Abstract

3554 Background: Recently, 3 classes of BRAF MTs have been described. BRAF V600 MTs, which identify mCRC with poor prognosis and not benefitting from anti-EGFR drugs, belong to class 1. Class 2 and 3 include BRAF non-V600 MTs, which occur in about 1-2% mCRC and are associated to favourable prognosis and specific clinicopathologic features. Class 2 and 3 differ in kinase activity and sensitivity to anti-EGFR: class 2 are activated and RAS-independent MTs; class 3 are kinase-dead and sensitive to inhibition of This study aims to retrospectively evaluate features and prognostic role of rare BRAF non-V600 compared to BRAF V600E MTs in mCRC pts treated at 2 Italian Institutions.

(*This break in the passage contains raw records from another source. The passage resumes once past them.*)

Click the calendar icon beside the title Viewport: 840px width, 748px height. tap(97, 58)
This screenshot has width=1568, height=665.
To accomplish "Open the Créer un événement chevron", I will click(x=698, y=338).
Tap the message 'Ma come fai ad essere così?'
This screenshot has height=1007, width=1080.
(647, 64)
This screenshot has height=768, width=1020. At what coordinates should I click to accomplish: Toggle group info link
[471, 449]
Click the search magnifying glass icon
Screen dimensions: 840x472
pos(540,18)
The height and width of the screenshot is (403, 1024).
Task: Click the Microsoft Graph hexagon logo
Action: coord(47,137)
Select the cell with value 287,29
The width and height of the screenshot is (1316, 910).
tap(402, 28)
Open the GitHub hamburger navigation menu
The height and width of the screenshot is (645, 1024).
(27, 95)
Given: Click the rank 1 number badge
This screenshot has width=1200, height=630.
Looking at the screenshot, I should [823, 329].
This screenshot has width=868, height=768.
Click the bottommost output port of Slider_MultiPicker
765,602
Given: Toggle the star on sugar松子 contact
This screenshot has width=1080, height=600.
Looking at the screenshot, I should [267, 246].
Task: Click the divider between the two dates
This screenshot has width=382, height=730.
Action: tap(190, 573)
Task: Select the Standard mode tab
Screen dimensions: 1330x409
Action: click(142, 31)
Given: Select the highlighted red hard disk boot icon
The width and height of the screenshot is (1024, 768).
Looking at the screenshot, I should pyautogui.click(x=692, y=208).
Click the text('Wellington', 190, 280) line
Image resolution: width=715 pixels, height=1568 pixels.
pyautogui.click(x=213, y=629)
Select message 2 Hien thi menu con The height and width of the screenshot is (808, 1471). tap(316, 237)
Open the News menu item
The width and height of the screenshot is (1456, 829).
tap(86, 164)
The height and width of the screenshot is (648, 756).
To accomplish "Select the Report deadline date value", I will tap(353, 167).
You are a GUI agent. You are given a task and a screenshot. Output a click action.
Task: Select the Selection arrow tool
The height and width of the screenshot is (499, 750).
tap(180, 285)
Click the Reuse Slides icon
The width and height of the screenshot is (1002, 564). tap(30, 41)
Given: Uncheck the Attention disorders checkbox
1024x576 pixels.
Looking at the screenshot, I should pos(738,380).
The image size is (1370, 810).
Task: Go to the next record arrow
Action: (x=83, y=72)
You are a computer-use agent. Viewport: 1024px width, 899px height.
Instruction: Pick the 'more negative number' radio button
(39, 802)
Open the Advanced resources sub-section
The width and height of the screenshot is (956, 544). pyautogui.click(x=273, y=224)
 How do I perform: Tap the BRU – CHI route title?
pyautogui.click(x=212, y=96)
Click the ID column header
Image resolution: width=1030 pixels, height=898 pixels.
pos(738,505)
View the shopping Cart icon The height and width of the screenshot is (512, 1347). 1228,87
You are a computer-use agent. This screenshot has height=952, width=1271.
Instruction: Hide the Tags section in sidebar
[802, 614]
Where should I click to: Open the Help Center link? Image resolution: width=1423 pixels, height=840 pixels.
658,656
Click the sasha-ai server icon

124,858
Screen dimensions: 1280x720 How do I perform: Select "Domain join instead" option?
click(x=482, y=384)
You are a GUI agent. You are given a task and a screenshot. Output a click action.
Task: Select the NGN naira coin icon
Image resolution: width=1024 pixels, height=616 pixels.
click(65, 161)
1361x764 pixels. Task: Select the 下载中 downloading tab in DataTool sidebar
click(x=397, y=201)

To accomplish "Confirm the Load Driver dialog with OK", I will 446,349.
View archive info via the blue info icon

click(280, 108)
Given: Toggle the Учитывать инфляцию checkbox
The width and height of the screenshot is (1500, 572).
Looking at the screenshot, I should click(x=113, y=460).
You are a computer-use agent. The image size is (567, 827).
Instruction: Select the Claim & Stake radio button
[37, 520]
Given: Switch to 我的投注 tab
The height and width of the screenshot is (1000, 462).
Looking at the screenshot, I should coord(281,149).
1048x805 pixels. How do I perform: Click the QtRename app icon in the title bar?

Methods: mCRC pts harboring BRAF MTs, assessed by means of NGS, pyrosequencing or RT-PCR, treated between Jan-13 and Dec-18 at 2 Italian Institutions, were retrospectively analyzed. Clinico-pathological and treatment characteristics and survival data were collected. Results: 55 pts bearing BRAF MTs were identified. Of those, 46 (84%) harbored a V600E and 9 (16%) a non-V600 MT. Within the non-V600 group, 3 MTs (K601E, G469A, G469R) belonged to class 2, while 5 MTs (G466E, G466A, 2 D594G, D594N), belonged to class 3. One pt harboured a T599I MT, whose kinase activity is unknown. Compared to BRAF V600E mCRC, BRAF non-V600 mCRC were more frequently left-sided ( p .017) and displayed a lower grade ( p .045). In addition, non-V600 mCRC pts had a lower tumor burden (involving one metastatic site) ( p .026) and underwent more frequently to resection of metastases with radical intent (77.7 vs 18%; p .000175). mOS was significantly longer in the non-V600 compared to the V600E group (61.3 vs 20.4 m; HR 0.41, 95%CI 0.18-0.93; p .05). No difference in activity and efficacy of anti-EGFR agents was observed between class 2 and 3. Conclusions: Despite the small size of our retrospective analysis, the results were consistent with previous evidences. BRAF non-V600 MTs identified a subgroup of mCRC, differing both in terms of clinicopathologic characteristics and prognosis from BRAF V600 mCRC. Interestingly, the better prognostic features allowed more frequently radical resection of metastases, positively impacting on survival.